You can see pics of the Firebird when it had the McIntosh Amps. Oh, and I have the 130 tweets .

Firebird Formula pictures by niebur3 - Photobucket


----------



## gymrat2005 (Oct 4, 2009)

Hey how come the SSLD6i doesn't have a clear bottom?

Nice stuff...I want a B4100 to take over the duties of my mids/highs. I'll have to wait a bit though as I just spent a ton o' money on some other things.


----------



## Niebur3 (Jul 11, 2008)

gymrat2005 said:


> Hey how come the SSLD6i doesn't have a clear bottom?
> 
> Nice stuff...I want a B4100 to take over the duties of my mids/highs. I'll have to wait a bit though as I just spent a ton o' money on some other things.


Good point! I should call John and ask him about that!


----------



## gymrat2005 (Oct 4, 2009)

I just got my SSLD6i...putting it in tomorrow.


----------



## Niebur3 (Jul 11, 2008)

gymrat2005 said:


> I just got my SSLD6i...putting it in tomorrow.


Nice!!!


----------



## Ankit69 (Oct 13, 2009)

i got my ssld6i a while ago and it just does an amazing job... whats your feedback on it?


----------



## mozzor (Jan 18, 2010)

What is included in the stage 3 upgrade? How does the BB upgrade change the sound?


----------



## tru tech99 (Jan 3, 2011)

hey can you post the manual of the product ?


----------



## Bdub (Dec 16, 2007)

Product manual downloads would be great. I wish they had them available on their website (in addition to many other improvements to that site).


----------



## fish (Jun 30, 2007)

Jerry, would you say these TRU amps are underrated or put out what they say they do?


----------



## Niebur3 (Jul 11, 2008)

fish said:


> Jerry, would you say these TRU amps are underrated or put out what they say they do?


They are probably a hair underrated but the biggest advantage they have is they have tons of headroom due to the 1000 watt power supply and that is where you notice a difference.


----------



## tru tech99 (Jan 3, 2011)

looking for a tru technology 4ch amp for sale..... anyone know some one selling 1?


----------

## Work required
In the forum thread, what does Niebur3 say gives the TRU amps their tons of headroom?

## Data shown

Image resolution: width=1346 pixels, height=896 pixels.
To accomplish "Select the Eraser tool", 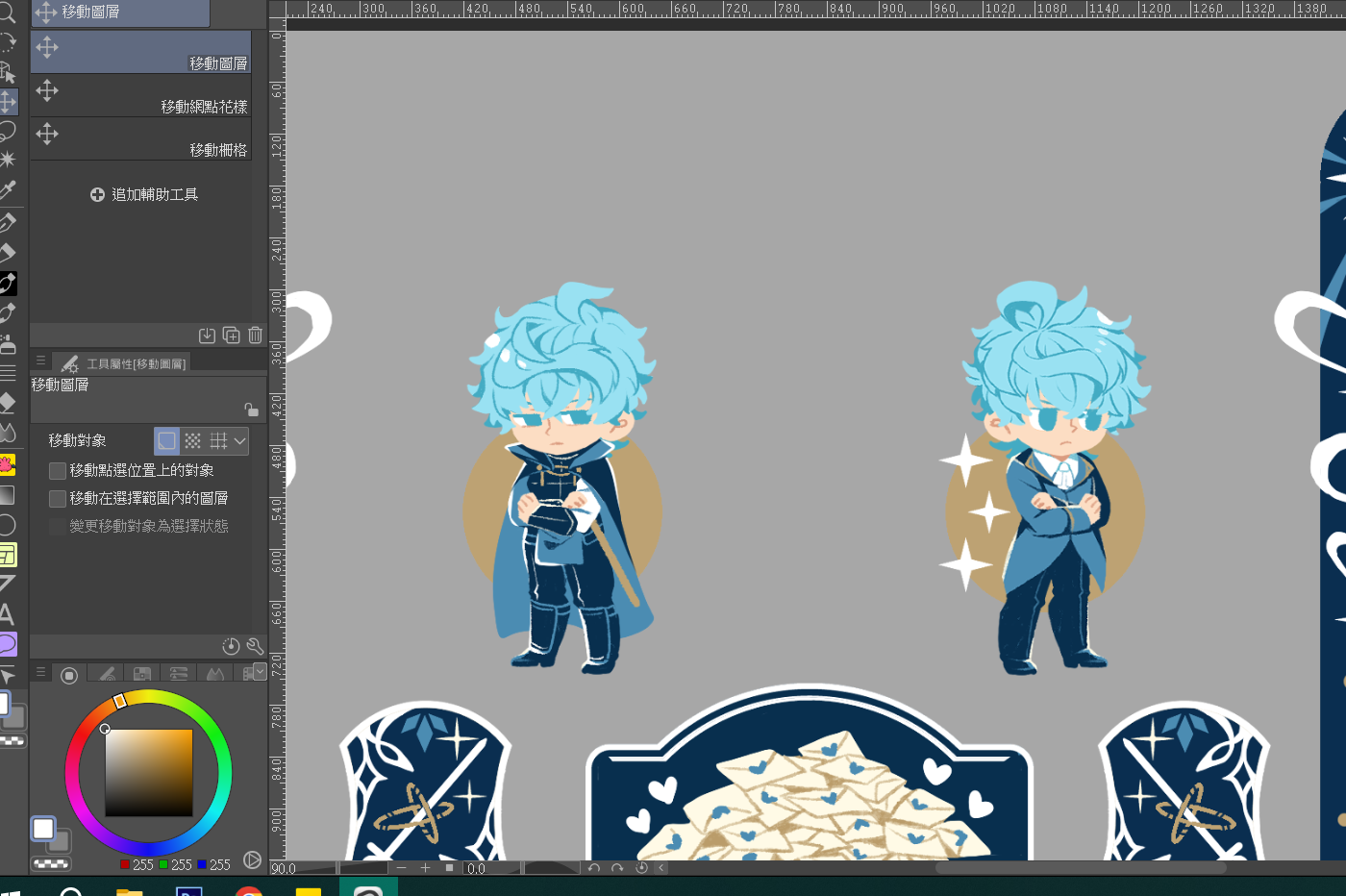I will (x=8, y=253).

## Written answer
The 1000 watt power supply.